As far as I know everyone who has been born again bears witness to the fact that when in the spirit, they can think and speak as well as think and do, good works that are pleasing to God without any effort at all. At other times the mind and the body are a hindrance and the things that we say and the things that we do are fleshy and natural and disappointing. Yet we get up and confess our sins before God trusting that what we believed in the beginning is still true, even Christ crucified for our sins; believing in this precious truth we are draw into a fuller and more profitable understanding that apart from works, we are justified before God through the shed blood of Christ. To the unbelieving mind this covenant with God may be vulgar and a thing to be rejected. To others it is a thing to be believed in like a talisman of magical charm. To the one born again it is a constant reminder that we walk by faith and a thing to be laid hold of daily.

If we give thought to these things ourselves and yet make a separation in God’s will concerning Christ, (being in truth fully unified and complete in His person), we will not have draw lots for His garment to preserve it as the Roman soldiers did at the foot of the Cross; we will divide it. If we do not have this same attitude we will rip it to shreds and take that part which pleases us the most. How foolish to destroy the unity that is Christ and end up with a leg or an arm, when we could have had the whole garment. The soldiers at the foot of the cross, understood that the garment of the Lord was only worth having if it was had whole hence why they caste lots. If there were five of them, then they accepted in advance that four of them would have nothing. To divide The Lord’s garment would have rendered it useless. Its value lay in the fact that it was whole and of a good quality. The value of knowing Christ Jesus lies in the fact that it is His intention that in knowing Him we would become one body, an arm or a leg, or an eye or a hand, yes. But in Him one body even the church; many living stones one temple of The Living God. We ought not to divide to a heresy the unity that is in Christ Jesus’ sufferings and resurrection from the dead. Justification if comprehended ought to produce true repentance and newness of life by the indwelling of the Holy Spirit. Why or how some men understand this differently is certainly a result of not laying hold of the fullness and settling for the part. Perhaps some men were even led into this understanding. The remedy is in desiring the fullness and not the part.

Of course life is not a theological class. It is real and it has to be lived as it is presented to us or else however we find it. Now that we have believed it may well be that a fuller and unified understanding of what God has done in Christ Jesus will prove to be a key to understanding how to go on and how to finally put an end to our selfish lives and truly live for God. Can any one who believes in Christ have any other mind? Or doubt that The Father so intended it?

 2012/10/30 15:43


1. but it is dis-ingenious for us to ignore what millions, indeed billions actually believe to be the "Baptism of the Holy Spirit". And not only billions today, but almost every single famous preacher on this very website, SermonIndex!!!

# [Given data]
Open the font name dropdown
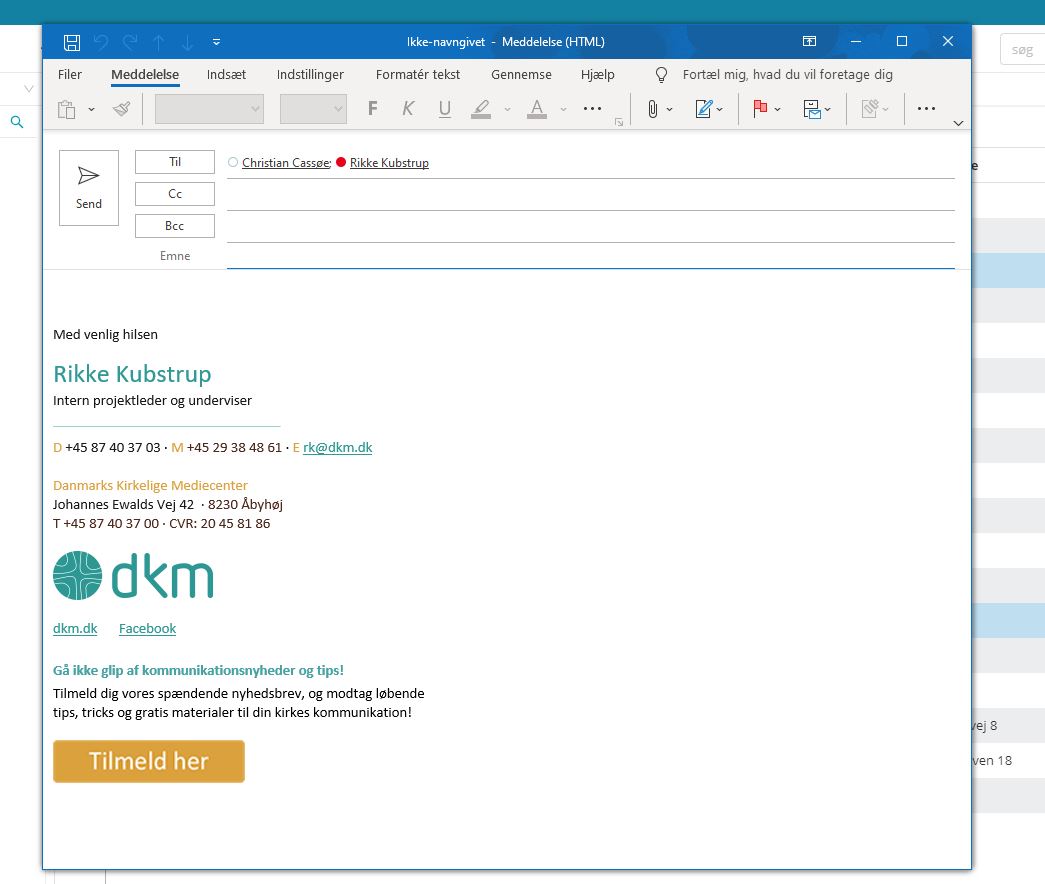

# [Work instructions]
1/ Please answer these about the passage on Christ's garment:
(a) What did the Roman soldiers at the foot of the Cross do with the Lord's garment instead of dividing it?
(b) What does the passage name as the remedy for settling for the part?
(c) What may the covenant with God be to the unbelieving mind?
2/ Continue the passage on Christ's garment from its final sentence.

# [Outputs by task]
1/
(a) They cast lots for it.
(b) Desiring the fullness and not the part.
(c) Vulgar and a thing to be rejected.

2/
I could go along with that if I didn't have a radical mind to think the opposite.

When did the word of God become a democracy, where we get enough people to believe in a certain way and then we vote in a new set of rules for God to follow?

That sounds foolish I know, but gee whisakers, why does it look that way?

We are telling God when we are born again. We are telling Him when we are baptized into the Holy Spirit.

Just because every preacher on Sermon Index is saying that doesn't mean they are right. The reason why they all say the same thing is because it's a mystery to them. And a mystery to millions.

I personally am one of those believers that do not excuse verses that may cause me to think a different way. I know what it's like to be shaken up. I've been there where you stand before God with all that you know and He pulls the carpet out from under you and He strips off the clothes that I thought was truth and you stand there naked and ashamed. I do not wish that on anyone, but because I have been there, I would rather stay there naked than to endorse something that may or may not have any weight.

However, in saying all that. I know that if a man believes that he is born again by being justified by faith, than to him he is born again. There is no way that I can persuade him otherwise. As far as I am concerned he is saved by faith through grace. If he continues on in that way, God bless him, but that doesn't mean that he is born again.

There is a thought that I would like to interject though in another thread as an offshoot from this thread that may be of interest to some, as there may be a reason for those that are not born again but believe by faith and those that are born again by the Spirit of God. I think there might be an explanation but it will require much thought.

God Bless and thank you for sharing your thoughts........Brothers and Sisters!

 2012/10/30 17:19

Joined: 2009/4/5
Posts: 2048
Joplin, Missouri


Wow! I was away from the computer for the weekend, and what a discussion.

Since I know a little bit about the Robert's roots, and since I am very close to those roots myself, I understand what he has been saying. Perhaps I can boil it down (and he can correct me if I misrepresent what he is saying).

I was raised from a doctrinal viewpoint that justification and regeneration (being born again) were two different events and , although they could happen simultaneously, they did not necessarily have to occur at the same time. Many early American Pentecostals believed this, as it was what Charles Parham, and subsequently Seymour taught. It was at Seymour's church in Calif. that a man by the name of Durham began to teach the finished work doctrine from which sprang, eventually, the Assemblies of God. This doctrine did not differentiate between justification and the born again experience. But the majority of the "old time" Pentecostals such as the Apostolic Faith (not the oneness people), the Church of God, the Pentecostal Holiness people, the Full Gospel churches, as well as others still held to what they considered the "more orthodox" teachings vein of teachings of Parham and Seymour.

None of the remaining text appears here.